Most people can spot a mosquito bite, especially when they won’t stop itching! It seems the more you scratch them, the more they itch! They look like puffy round bumps on the surface of your skin, and they can become even more swollen and sometimes even bleed the more you itch them. It is also common to get multiple bites at the same time.

Calamine lotion may work well to help the itching subside.

Some people are allergic to mosquito bites and have a much worse reaction. They can get hives, even more swelling and redness, and sometimes even swollen lymph nodes.

Did you know that male mosquitos don’t bite humans? We can thank the females for our itchy bumps! Both male and females feed on plant nectar, but only the females need blood to help them reproduce.

2. Wasps

Wasp stings look similar to mosquito bites, but they are slightly wider. Wasp stings are painful because their stingers are loaded with venom, and their stingers remain intact which means they can sting you multiple times at once. When you get stung by a wasp, you could feel instant pain and irritation, and will be left with a swollen, itchy bump.

Wasp stings can be treated at home and the pain and burning will usually subside after a few hours. After washing the bite area, apply hydrocortisone cream or calamine lotion and then a band-aid to keep it from getting infected.

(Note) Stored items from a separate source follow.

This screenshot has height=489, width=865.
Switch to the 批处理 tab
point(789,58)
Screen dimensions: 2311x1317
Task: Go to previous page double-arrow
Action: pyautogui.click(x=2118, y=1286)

Some people are severely allergic to wasp stings and can go into anaphylactic shock. Those people would need an EpiPen and to be taken to the hospital ASAP.

3. Bees

When a honeybee stings you, it leaves behind its stinger in your skin, so these are usually easy to recognize. The stinger leaves behind a venomous toxin which causes temporary sharp pain, swelling and redness.

Remove the stinger immediately, wash the site with soap and water, and ice the area to help the swelling go down.

While bee stings are usually just a painful inconvenience, some people are severely allergic to them and can experience difficulty breathing, rapid pulse, vomiting, and even loss of consciousness.